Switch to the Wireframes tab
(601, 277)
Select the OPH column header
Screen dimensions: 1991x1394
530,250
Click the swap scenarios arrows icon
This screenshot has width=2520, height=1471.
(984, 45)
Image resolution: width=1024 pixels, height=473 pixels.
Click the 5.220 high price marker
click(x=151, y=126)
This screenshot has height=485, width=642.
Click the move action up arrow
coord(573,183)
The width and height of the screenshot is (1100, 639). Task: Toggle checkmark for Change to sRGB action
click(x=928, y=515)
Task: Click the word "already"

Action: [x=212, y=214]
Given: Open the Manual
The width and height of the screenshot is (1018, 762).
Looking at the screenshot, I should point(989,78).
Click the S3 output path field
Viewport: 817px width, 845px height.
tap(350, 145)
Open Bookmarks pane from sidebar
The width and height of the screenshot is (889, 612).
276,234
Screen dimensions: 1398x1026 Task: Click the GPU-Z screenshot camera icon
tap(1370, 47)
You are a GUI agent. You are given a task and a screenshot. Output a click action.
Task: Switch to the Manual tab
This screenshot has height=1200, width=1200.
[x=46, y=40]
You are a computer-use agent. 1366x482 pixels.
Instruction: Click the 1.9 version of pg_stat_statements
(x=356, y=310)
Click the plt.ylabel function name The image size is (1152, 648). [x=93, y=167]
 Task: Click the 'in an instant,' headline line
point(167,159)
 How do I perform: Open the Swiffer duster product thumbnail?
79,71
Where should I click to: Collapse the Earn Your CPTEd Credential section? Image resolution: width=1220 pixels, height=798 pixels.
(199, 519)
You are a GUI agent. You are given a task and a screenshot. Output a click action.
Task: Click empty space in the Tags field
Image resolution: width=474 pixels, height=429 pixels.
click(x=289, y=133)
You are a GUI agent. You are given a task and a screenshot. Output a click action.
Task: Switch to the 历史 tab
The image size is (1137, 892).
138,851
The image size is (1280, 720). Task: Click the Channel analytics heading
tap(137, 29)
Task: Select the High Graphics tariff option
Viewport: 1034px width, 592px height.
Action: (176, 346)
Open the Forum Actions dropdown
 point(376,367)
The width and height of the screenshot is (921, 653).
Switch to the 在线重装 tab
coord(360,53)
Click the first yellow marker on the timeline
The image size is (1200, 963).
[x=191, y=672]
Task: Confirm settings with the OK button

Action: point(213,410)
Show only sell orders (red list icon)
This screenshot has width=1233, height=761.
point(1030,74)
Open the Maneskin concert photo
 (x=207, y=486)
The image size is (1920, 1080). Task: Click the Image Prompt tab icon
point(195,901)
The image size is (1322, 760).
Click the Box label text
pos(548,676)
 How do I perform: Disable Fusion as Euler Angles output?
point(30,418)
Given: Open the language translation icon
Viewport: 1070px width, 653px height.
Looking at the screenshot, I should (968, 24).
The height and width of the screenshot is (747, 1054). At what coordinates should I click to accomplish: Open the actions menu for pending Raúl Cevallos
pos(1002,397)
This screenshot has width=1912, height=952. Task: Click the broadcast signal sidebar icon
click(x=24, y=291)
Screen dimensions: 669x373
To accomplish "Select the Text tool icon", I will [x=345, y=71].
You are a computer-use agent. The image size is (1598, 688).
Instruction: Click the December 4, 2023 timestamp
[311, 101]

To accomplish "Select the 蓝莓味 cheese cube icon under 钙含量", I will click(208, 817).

....................

◆ Aim of the task
Repeat the records above exactly.

◆ Solution for this exercise
Switch to the Wireframes tab
(601, 277)
Select the OPH column header
Screen dimensions: 1991x1394
530,250
Click the swap scenarios arrows icon
This screenshot has width=2520, height=1471.
(984, 45)
Image resolution: width=1024 pixels, height=473 pixels.
Click the 5.220 high price marker
click(x=151, y=126)
This screenshot has height=485, width=642.
Click the move action up arrow
coord(573,183)
The width and height of the screenshot is (1100, 639). Task: Toggle checkmark for Change to sRGB action
click(x=928, y=515)
Task: Click the word "already"

Action: [x=212, y=214]
Given: Open the Manual
The width and height of the screenshot is (1018, 762).
Looking at the screenshot, I should point(989,78).
Click the S3 output path field
Viewport: 817px width, 845px height.
tap(350, 145)
Open Bookmarks pane from sidebar
The width and height of the screenshot is (889, 612).
276,234
Screen dimensions: 1398x1026 Task: Click the GPU-Z screenshot camera icon
tap(1370, 47)
You are a GUI agent. You are given a task and a screenshot. Output a click action.
Task: Switch to the Manual tab
This screenshot has height=1200, width=1200.
[x=46, y=40]
You are a computer-use agent. 1366x482 pixels.
Instruction: Click the 1.9 version of pg_stat_statements
(x=356, y=310)
Click the plt.ylabel function name The image size is (1152, 648). [x=93, y=167]
 Task: Click the 'in an instant,' headline line
point(167,159)
 How do I perform: Open the Swiffer duster product thumbnail?
79,71
Where should I click to: Collapse the Earn Your CPTEd Credential section? Image resolution: width=1220 pixels, height=798 pixels.
(199, 519)
You are a GUI agent. You are given a task and a screenshot. Output a click action.
Task: Click empty space in the Tags field
Image resolution: width=474 pixels, height=429 pixels.
click(x=289, y=133)
You are a GUI agent. You are given a task and a screenshot. Output a click action.
Task: Switch to the 历史 tab
The image size is (1137, 892).
138,851
The image size is (1280, 720). Task: Click the Channel analytics heading
tap(137, 29)
Task: Select the High Graphics tariff option
Viewport: 1034px width, 592px height.
Action: (176, 346)
Open the Forum Actions dropdown
 point(376,367)
The width and height of the screenshot is (921, 653).
Switch to the 在线重装 tab
coord(360,53)
Click the first yellow marker on the timeline
The image size is (1200, 963).
[x=191, y=672]
Task: Confirm settings with the OK button

Action: point(213,410)
Show only sell orders (red list icon)
This screenshot has width=1233, height=761.
point(1030,74)
Open the Maneskin concert photo
 (x=207, y=486)
The image size is (1920, 1080). Task: Click the Image Prompt tab icon
point(195,901)
The image size is (1322, 760).
Click the Box label text
pos(548,676)
 How do I perform: Disable Fusion as Euler Angles output?
point(30,418)
Given: Open the language translation icon
Viewport: 1070px width, 653px height.
Looking at the screenshot, I should (968, 24).
The height and width of the screenshot is (747, 1054). At what coordinates should I click to accomplish: Open the actions menu for pending Raúl Cevallos
pos(1002,397)
This screenshot has width=1912, height=952. Task: Click the broadcast signal sidebar icon
click(x=24, y=291)
Screen dimensions: 669x373
To accomplish "Select the Text tool icon", I will [x=345, y=71].
You are a computer-use agent. The image size is (1598, 688).
Instruction: Click the December 4, 2023 timestamp
[311, 101]

To accomplish "Select the 蓝莓味 cheese cube icon under 钙含量", I will click(208, 817).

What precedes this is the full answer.